**How to complete this task:** A copy is needed of each line in the records that has the word "link".

+++ Data for this exercise

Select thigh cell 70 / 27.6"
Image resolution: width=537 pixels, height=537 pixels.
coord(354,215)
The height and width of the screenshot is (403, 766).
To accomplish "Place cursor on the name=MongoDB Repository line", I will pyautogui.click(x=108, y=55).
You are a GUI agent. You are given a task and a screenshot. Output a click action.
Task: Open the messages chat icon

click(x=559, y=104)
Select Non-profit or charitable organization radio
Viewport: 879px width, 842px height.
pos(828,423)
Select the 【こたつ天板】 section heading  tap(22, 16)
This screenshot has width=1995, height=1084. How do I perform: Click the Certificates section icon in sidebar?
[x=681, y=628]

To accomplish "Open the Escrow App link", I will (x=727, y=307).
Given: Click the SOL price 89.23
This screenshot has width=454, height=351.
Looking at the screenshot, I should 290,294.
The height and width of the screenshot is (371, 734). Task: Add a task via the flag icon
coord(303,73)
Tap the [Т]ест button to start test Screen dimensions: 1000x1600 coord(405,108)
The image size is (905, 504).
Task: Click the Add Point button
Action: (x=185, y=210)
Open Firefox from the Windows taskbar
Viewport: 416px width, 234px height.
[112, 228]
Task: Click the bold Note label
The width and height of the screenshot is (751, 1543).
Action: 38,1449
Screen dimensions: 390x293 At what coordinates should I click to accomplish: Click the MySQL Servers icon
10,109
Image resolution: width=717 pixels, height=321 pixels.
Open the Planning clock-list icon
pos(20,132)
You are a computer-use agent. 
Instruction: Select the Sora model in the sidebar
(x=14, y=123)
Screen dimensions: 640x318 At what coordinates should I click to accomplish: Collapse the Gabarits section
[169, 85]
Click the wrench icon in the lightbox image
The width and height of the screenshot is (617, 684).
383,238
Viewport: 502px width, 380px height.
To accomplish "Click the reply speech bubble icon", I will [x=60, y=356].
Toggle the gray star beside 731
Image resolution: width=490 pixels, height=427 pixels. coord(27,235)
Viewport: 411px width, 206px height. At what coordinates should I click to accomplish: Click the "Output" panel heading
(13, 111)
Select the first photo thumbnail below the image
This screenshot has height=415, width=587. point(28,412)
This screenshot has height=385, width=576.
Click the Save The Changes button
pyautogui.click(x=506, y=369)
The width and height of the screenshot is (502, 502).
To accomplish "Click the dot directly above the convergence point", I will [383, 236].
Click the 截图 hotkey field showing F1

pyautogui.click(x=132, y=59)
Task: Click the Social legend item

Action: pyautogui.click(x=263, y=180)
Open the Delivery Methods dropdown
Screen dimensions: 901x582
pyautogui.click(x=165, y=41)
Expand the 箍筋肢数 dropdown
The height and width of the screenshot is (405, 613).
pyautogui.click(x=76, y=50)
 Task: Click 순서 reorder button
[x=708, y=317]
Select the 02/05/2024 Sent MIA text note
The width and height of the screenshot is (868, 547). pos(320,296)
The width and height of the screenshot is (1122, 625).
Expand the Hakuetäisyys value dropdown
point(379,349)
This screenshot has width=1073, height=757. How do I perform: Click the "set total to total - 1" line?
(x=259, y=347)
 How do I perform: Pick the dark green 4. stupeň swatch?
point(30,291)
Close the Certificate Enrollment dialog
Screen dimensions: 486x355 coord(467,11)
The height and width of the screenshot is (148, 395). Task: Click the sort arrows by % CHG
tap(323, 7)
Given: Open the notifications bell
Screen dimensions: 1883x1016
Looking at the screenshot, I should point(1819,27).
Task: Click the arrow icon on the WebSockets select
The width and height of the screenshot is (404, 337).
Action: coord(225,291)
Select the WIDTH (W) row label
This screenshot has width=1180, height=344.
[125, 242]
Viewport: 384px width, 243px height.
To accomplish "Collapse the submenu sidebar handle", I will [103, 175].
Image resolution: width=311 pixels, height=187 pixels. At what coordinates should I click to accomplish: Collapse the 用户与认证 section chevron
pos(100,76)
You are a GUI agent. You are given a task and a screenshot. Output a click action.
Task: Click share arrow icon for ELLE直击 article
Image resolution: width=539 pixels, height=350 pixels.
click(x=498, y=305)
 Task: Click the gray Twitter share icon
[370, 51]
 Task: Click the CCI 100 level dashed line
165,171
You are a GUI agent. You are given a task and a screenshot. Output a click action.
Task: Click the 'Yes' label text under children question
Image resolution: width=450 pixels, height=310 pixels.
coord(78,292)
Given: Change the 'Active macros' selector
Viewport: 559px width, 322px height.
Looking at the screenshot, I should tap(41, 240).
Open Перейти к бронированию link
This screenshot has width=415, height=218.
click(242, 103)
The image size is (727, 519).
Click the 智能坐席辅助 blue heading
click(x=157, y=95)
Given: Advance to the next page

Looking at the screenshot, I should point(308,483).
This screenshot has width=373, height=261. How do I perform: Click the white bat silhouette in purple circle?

++++++

**Completed exercise:**
To accomplish "Open the Escrow App link", I will (x=727, y=307).
Open Перейти к бронированию link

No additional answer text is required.